*WHAT IS EXPECTED*. Can you pull out each line of the data below that includes the word "agent"?

*RECORDED DATA*.
________________________________________
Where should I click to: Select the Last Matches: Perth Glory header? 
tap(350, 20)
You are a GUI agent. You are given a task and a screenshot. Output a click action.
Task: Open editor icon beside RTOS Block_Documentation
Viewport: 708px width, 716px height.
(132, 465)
________________________________________
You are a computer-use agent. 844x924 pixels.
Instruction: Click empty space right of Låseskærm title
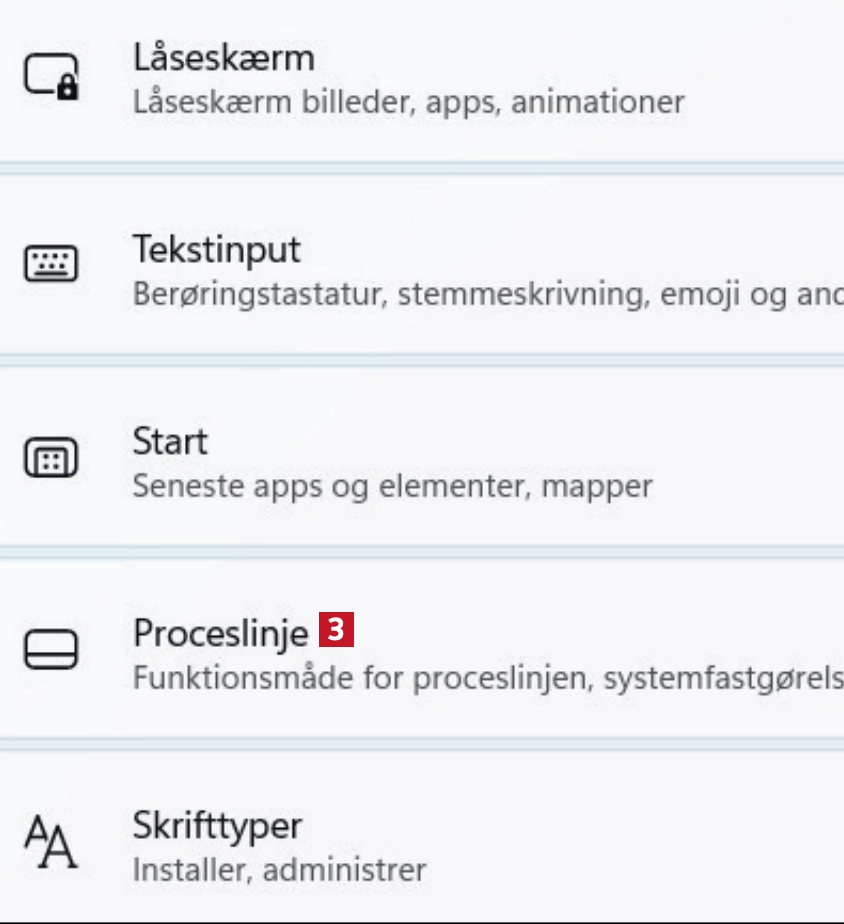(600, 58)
________________________________________
*TASK RESPONSE*.
You are a GUI agent. You are given a task and a screenshot. Output a click action.
You are a computer-use agent. 844x924 pixels.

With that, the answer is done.